### TASK TO CARRY OUT
Please rewrite the items below with every "checkbox" changed to "check box", leaving everything else untouched.

### DATA IN THIS EXERCISE
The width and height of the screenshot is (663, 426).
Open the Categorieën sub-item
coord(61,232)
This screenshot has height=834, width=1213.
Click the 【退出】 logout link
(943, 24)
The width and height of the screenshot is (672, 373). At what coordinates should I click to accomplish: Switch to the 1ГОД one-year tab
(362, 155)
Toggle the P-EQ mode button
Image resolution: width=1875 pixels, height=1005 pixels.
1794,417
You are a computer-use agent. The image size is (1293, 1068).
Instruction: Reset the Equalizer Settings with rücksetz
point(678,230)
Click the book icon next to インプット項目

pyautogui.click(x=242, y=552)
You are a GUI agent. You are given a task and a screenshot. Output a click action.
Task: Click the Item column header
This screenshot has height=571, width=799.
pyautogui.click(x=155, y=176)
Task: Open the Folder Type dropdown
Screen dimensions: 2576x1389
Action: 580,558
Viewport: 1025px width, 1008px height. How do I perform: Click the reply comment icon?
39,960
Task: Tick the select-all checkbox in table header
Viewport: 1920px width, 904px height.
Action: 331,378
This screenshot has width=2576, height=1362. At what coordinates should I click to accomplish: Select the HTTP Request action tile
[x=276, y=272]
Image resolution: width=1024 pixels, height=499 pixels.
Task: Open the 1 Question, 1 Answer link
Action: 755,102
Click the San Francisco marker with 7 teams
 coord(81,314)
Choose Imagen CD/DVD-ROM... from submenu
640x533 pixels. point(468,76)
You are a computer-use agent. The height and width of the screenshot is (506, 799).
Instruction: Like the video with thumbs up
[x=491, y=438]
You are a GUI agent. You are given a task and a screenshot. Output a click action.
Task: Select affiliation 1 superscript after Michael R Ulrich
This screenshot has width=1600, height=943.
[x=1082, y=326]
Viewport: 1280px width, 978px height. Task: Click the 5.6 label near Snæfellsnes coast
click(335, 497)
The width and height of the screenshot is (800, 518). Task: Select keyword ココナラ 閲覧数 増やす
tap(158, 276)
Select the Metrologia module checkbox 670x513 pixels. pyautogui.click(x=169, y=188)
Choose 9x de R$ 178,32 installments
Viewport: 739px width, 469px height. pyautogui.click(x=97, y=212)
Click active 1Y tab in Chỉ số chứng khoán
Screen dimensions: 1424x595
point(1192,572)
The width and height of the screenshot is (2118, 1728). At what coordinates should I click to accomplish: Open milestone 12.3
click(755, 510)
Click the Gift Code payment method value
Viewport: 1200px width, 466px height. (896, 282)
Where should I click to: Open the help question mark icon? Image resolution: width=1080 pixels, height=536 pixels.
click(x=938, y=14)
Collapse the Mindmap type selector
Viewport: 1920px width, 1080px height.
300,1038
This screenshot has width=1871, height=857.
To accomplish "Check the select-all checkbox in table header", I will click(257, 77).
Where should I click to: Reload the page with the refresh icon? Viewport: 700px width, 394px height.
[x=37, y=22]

### SOLVED EXERCISE
The width and height of the screenshot is (663, 426).
Open the Categorieën sub-item
coord(61,232)
This screenshot has height=834, width=1213.
Click the 【退出】 logout link
(943, 24)
The width and height of the screenshot is (672, 373). At what coordinates should I click to accomplish: Switch to the 1ГОД one-year tab
(362, 155)
Toggle the P-EQ mode button
Image resolution: width=1875 pixels, height=1005 pixels.
1794,417
You are a computer-use agent. The image size is (1293, 1068).
Instruction: Reset the Equalizer Settings with rücksetz
point(678,230)
Click the book icon next to インプット項目

pyautogui.click(x=242, y=552)
You are a GUI agent. You are given a task and a screenshot. Output a click action.
Task: Click the Item column header
This screenshot has height=571, width=799.
pyautogui.click(x=155, y=176)
Task: Open the Folder Type dropdown
Screen dimensions: 2576x1389
Action: 580,558
Viewport: 1025px width, 1008px height. How do I perform: Click the reply comment icon?
39,960
Task: Tick the select-all check box in table header
Viewport: 1920px width, 904px height.
Action: 331,378
This screenshot has width=2576, height=1362. At what coordinates should I click to accomplish: Select the HTTP Request action tile
[x=276, y=272]
Image resolution: width=1024 pixels, height=499 pixels.
Task: Open the 1 Question, 1 Answer link
Action: 755,102
Click the San Francisco marker with 7 teams
 coord(81,314)
Choose Imagen CD/DVD-ROM... from submenu
640x533 pixels. point(468,76)
You are a computer-use agent. The height and width of the screenshot is (506, 799).
Instruction: Like the video with thumbs up
[x=491, y=438]
You are a GUI agent. You are given a task and a screenshot. Output a click action.
Task: Select affiliation 1 superscript after Michael R Ulrich
This screenshot has width=1600, height=943.
[x=1082, y=326]
Viewport: 1280px width, 978px height. Task: Click the 5.6 label near Snæfellsnes coast
click(335, 497)
The width and height of the screenshot is (800, 518). Task: Select keyword ココナラ 閲覧数 増やす
tap(158, 276)
Select the Metrologia module check box 670x513 pixels. pyautogui.click(x=169, y=188)
Choose 9x de R$ 178,32 installments
Viewport: 739px width, 469px height. pyautogui.click(x=97, y=212)
Click active 1Y tab in Chỉ số chứng khoán
Screen dimensions: 1424x595
point(1192,572)
The width and height of the screenshot is (2118, 1728). At what coordinates should I click to accomplish: Open milestone 12.3
click(755, 510)
Click the Gift Code payment method value
Viewport: 1200px width, 466px height. (896, 282)
Where should I click to: Open the help question mark icon? Image resolution: width=1080 pixels, height=536 pixels.
click(x=938, y=14)
Collapse the Mindmap type selector
Viewport: 1920px width, 1080px height.
300,1038
This screenshot has width=1871, height=857.
To accomplish "Check the select-all check box in table header", I will click(257, 77).
Where should I click to: Reload the page with the refresh icon? Viewport: 700px width, 394px height.
[x=37, y=22]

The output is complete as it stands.